From first line to last, retype the data exactly.

[Data to use — start]

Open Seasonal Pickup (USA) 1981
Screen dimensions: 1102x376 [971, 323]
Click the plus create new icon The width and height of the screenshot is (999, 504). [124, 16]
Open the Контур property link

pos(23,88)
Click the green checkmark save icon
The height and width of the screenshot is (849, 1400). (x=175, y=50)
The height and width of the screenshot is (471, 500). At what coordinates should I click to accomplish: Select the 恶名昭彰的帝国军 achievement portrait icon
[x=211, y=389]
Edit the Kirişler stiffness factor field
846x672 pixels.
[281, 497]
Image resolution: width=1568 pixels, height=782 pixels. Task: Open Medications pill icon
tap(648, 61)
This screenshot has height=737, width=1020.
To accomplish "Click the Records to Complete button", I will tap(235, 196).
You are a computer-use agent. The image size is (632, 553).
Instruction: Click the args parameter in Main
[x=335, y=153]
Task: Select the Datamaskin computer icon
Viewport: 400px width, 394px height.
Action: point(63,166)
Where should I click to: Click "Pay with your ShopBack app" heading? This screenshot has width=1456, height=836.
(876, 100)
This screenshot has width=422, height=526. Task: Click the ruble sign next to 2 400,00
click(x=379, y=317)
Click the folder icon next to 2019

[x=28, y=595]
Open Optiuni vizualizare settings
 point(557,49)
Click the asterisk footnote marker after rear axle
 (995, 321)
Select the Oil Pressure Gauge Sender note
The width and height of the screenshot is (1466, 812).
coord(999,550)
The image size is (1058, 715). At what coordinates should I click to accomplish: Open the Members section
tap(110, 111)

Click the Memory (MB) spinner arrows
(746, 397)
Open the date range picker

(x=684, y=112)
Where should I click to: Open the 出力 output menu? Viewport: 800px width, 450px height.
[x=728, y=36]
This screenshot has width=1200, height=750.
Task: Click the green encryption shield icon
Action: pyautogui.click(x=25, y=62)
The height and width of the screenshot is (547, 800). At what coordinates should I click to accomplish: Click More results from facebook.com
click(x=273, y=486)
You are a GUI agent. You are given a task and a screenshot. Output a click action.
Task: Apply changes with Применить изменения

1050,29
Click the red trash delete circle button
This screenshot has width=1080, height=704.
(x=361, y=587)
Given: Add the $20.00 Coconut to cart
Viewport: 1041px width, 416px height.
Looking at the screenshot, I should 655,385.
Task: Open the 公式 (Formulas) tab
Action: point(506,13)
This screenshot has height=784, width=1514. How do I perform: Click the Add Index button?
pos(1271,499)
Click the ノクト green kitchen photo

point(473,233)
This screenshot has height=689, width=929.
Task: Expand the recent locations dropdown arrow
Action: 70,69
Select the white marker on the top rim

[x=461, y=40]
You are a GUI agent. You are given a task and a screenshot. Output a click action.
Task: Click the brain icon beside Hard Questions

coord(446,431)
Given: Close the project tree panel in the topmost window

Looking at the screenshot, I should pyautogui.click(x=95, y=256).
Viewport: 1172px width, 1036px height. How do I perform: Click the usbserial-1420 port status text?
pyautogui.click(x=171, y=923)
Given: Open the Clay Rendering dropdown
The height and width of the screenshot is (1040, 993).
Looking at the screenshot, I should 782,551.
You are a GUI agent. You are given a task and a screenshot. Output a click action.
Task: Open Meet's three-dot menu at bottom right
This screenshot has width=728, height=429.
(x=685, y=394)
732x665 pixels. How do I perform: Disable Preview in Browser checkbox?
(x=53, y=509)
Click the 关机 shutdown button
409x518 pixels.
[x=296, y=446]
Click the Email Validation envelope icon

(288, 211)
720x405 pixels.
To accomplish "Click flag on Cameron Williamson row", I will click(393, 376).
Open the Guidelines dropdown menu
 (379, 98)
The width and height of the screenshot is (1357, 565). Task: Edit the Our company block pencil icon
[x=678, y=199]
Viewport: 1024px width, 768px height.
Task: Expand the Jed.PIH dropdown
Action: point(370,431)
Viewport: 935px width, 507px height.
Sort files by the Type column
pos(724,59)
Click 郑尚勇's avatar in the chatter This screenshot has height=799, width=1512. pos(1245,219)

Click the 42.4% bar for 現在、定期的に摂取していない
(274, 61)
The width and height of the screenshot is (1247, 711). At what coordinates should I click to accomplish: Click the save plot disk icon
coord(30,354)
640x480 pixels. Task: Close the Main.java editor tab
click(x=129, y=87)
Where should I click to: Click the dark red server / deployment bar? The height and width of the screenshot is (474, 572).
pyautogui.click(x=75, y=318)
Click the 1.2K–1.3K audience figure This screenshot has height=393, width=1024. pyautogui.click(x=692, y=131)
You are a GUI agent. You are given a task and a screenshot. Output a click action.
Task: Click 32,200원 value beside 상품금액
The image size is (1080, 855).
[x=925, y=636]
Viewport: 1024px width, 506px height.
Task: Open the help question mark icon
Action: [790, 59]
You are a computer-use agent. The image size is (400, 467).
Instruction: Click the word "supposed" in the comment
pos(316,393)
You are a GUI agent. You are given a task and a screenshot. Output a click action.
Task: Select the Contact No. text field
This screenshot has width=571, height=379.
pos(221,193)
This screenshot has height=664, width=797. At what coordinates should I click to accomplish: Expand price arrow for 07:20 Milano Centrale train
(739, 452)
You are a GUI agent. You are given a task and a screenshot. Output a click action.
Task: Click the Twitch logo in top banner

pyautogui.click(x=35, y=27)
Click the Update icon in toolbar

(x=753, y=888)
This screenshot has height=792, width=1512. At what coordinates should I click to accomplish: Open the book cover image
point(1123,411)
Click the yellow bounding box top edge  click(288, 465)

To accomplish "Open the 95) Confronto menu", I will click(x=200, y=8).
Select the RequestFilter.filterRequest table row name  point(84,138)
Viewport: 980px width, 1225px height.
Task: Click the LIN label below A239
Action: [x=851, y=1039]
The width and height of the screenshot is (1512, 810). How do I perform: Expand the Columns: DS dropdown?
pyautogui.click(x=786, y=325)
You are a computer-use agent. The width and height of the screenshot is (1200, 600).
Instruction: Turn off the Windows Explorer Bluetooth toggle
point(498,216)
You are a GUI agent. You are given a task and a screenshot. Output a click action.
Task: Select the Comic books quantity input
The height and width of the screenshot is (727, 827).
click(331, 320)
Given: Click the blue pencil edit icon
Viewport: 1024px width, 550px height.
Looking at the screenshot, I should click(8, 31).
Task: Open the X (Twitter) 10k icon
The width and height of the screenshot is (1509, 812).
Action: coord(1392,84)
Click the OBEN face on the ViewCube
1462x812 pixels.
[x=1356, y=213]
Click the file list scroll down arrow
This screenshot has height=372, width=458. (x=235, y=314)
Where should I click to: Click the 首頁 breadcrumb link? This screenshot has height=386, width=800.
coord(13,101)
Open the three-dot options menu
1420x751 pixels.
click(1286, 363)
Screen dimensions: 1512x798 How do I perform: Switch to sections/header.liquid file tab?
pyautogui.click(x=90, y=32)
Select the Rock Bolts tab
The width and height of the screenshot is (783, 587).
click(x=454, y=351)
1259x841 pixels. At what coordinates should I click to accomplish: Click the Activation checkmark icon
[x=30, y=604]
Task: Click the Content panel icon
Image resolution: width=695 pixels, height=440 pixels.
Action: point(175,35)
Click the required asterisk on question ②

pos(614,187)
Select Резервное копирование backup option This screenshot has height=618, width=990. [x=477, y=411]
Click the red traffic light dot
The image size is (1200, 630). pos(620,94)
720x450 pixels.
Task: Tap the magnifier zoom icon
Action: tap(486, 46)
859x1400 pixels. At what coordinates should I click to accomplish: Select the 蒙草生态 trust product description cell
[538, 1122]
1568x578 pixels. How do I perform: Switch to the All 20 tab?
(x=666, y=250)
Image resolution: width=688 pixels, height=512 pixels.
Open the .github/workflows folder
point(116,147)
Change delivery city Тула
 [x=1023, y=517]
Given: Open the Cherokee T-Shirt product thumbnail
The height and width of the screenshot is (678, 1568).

[Data to use — finish]

● Result
Open Seasonal Pickup (USA) 1981
Screen dimensions: 1102x376 [971, 323]
Click the plus create new icon The width and height of the screenshot is (999, 504). [124, 16]
Open the Контур property link

pos(23,88)
Click the green checkmark save icon
The height and width of the screenshot is (849, 1400). (x=175, y=50)
The height and width of the screenshot is (471, 500). At what coordinates should I click to accomplish: Select the 恶名昭彰的帝国军 achievement portrait icon
[x=211, y=389]
Edit the Kirişler stiffness factor field
846x672 pixels.
[281, 497]
Image resolution: width=1568 pixels, height=782 pixels. Task: Open Medications pill icon
tap(648, 61)
This screenshot has height=737, width=1020.
To accomplish "Click the Records to Complete button", I will tap(235, 196).
You are a computer-use agent. The image size is (632, 553).
Instruction: Click the args parameter in Main
[x=335, y=153]
Task: Select the Datamaskin computer icon
Viewport: 400px width, 394px height.
Action: point(63,166)
Where should I click to: Click "Pay with your ShopBack app" heading? This screenshot has width=1456, height=836.
(876, 100)
This screenshot has width=422, height=526. Task: Click the ruble sign next to 2 400,00
click(x=379, y=317)
Click the folder icon next to 2019

[x=28, y=595]
Open Optiuni vizualizare settings
 point(557,49)
Click the asterisk footnote marker after rear axle
 (995, 321)
Select the Oil Pressure Gauge Sender note
The width and height of the screenshot is (1466, 812).
coord(999,550)
The image size is (1058, 715). At what coordinates should I click to accomplish: Open the Members section
tap(110, 111)

Click the Memory (MB) spinner arrows
(746, 397)
Open the date range picker

(x=684, y=112)
Where should I click to: Open the 出力 output menu? Viewport: 800px width, 450px height.
[x=728, y=36]
This screenshot has width=1200, height=750.
Task: Click the green encryption shield icon
Action: pyautogui.click(x=25, y=62)
The height and width of the screenshot is (547, 800). At what coordinates should I click to accomplish: Click More results from facebook.com
click(x=273, y=486)
You are a GUI agent. You are given a task and a screenshot. Output a click action.
Task: Apply changes with Применить изменения

1050,29
Click the red trash delete circle button
This screenshot has width=1080, height=704.
(x=361, y=587)
Given: Add the $20.00 Coconut to cart
Viewport: 1041px width, 416px height.
Looking at the screenshot, I should 655,385.
Task: Open the 公式 (Formulas) tab
Action: point(506,13)
This screenshot has height=784, width=1514. How do I perform: Click the Add Index button?
pos(1271,499)
Click the ノクト green kitchen photo

point(473,233)
This screenshot has height=689, width=929.
Task: Expand the recent locations dropdown arrow
Action: 70,69
Select the white marker on the top rim

[x=461, y=40]
You are a GUI agent. You are given a task and a screenshot. Output a click action.
Task: Click the brain icon beside Hard Questions

coord(446,431)
Given: Close the project tree panel in the topmost window

Looking at the screenshot, I should pyautogui.click(x=95, y=256).
Viewport: 1172px width, 1036px height. How do I perform: Click the usbserial-1420 port status text?
pyautogui.click(x=171, y=923)
Given: Open the Clay Rendering dropdown
The height and width of the screenshot is (1040, 993).
Looking at the screenshot, I should 782,551.
You are a GUI agent. You are given a task and a screenshot. Output a click action.
Task: Open Meet's three-dot menu at bottom right
This screenshot has width=728, height=429.
(x=685, y=394)
732x665 pixels. How do I perform: Disable Preview in Browser checkbox?
(x=53, y=509)
Click the 关机 shutdown button
409x518 pixels.
[x=296, y=446]
Click the Email Validation envelope icon

(288, 211)
720x405 pixels.
To accomplish "Click flag on Cameron Williamson row", I will click(393, 376).
Open the Guidelines dropdown menu
 (379, 98)
The width and height of the screenshot is (1357, 565). Task: Edit the Our company block pencil icon
[x=678, y=199]
Viewport: 1024px width, 768px height.
Task: Expand the Jed.PIH dropdown
Action: point(370,431)
Viewport: 935px width, 507px height.
Sort files by the Type column
pos(724,59)
Click 郑尚勇's avatar in the chatter This screenshot has height=799, width=1512. pos(1245,219)

Click the 42.4% bar for 現在、定期的に摂取していない
(274, 61)
The width and height of the screenshot is (1247, 711). At what coordinates should I click to accomplish: Click the save plot disk icon
coord(30,354)
640x480 pixels. Task: Close the Main.java editor tab
click(x=129, y=87)
Where should I click to: Click the dark red server / deployment bar? The height and width of the screenshot is (474, 572).
pyautogui.click(x=75, y=318)
Click the 1.2K–1.3K audience figure This screenshot has height=393, width=1024. pyautogui.click(x=692, y=131)
You are a GUI agent. You are given a task and a screenshot. Output a click action.
Task: Click 32,200원 value beside 상품금액
The image size is (1080, 855).
[x=925, y=636]
Viewport: 1024px width, 506px height.
Task: Open the help question mark icon
Action: [790, 59]
You are a computer-use agent. The image size is (400, 467).
Instruction: Click the word "supposed" in the comment
pos(316,393)
You are a GUI agent. You are given a task and a screenshot. Output a click action.
Task: Select the Contact No. text field
This screenshot has width=571, height=379.
pos(221,193)
This screenshot has height=664, width=797. At what coordinates should I click to accomplish: Expand price arrow for 07:20 Milano Centrale train
(739, 452)
You are a GUI agent. You are given a task and a screenshot. Output a click action.
Task: Click the Twitch logo in top banner

pyautogui.click(x=35, y=27)
Click the Update icon in toolbar

(x=753, y=888)
This screenshot has height=792, width=1512. At what coordinates should I click to accomplish: Open the book cover image
point(1123,411)
Click the yellow bounding box top edge  click(288, 465)

To accomplish "Open the 95) Confronto menu", I will click(x=200, y=8).
Select the RequestFilter.filterRequest table row name  point(84,138)
Viewport: 980px width, 1225px height.
Task: Click the LIN label below A239
Action: [x=851, y=1039]
The width and height of the screenshot is (1512, 810). How do I perform: Expand the Columns: DS dropdown?
pyautogui.click(x=786, y=325)
You are a computer-use agent. The width and height of the screenshot is (1200, 600).
Instruction: Turn off the Windows Explorer Bluetooth toggle
point(498,216)
You are a GUI agent. You are given a task and a screenshot. Output a click action.
Task: Select the Comic books quantity input
The height and width of the screenshot is (727, 827).
click(331, 320)
Given: Click the blue pencil edit icon
Viewport: 1024px width, 550px height.
Looking at the screenshot, I should click(8, 31).
Task: Open the X (Twitter) 10k icon
The width and height of the screenshot is (1509, 812).
Action: coord(1392,84)
Click the OBEN face on the ViewCube
1462x812 pixels.
[x=1356, y=213]
Click the file list scroll down arrow
This screenshot has height=372, width=458. (x=235, y=314)
Where should I click to: Click the 首頁 breadcrumb link? This screenshot has height=386, width=800.
coord(13,101)
Open the three-dot options menu
1420x751 pixels.
click(1286, 363)
Screen dimensions: 1512x798 How do I perform: Switch to sections/header.liquid file tab?
pyautogui.click(x=90, y=32)
Select the Rock Bolts tab
The width and height of the screenshot is (783, 587).
click(x=454, y=351)
1259x841 pixels. At what coordinates should I click to accomplish: Click the Activation checkmark icon
[x=30, y=604]
Task: Click the Content panel icon
Image resolution: width=695 pixels, height=440 pixels.
Action: point(175,35)
Click the required asterisk on question ②

pos(614,187)
Select Резервное копирование backup option This screenshot has height=618, width=990. [x=477, y=411]
Click the red traffic light dot
The image size is (1200, 630). pos(620,94)
720x450 pixels.
Task: Tap the magnifier zoom icon
Action: tap(486, 46)
859x1400 pixels. At what coordinates should I click to accomplish: Select the 蒙草生态 trust product description cell
[538, 1122]
1568x578 pixels. How do I perform: Switch to the All 20 tab?
(x=666, y=250)
Image resolution: width=688 pixels, height=512 pixels.
Open the .github/workflows folder
point(116,147)
Change delivery city Тула
 [x=1023, y=517]
Given: Open the Cherokee T-Shirt product thumbnail
The height and width of the screenshot is (678, 1568).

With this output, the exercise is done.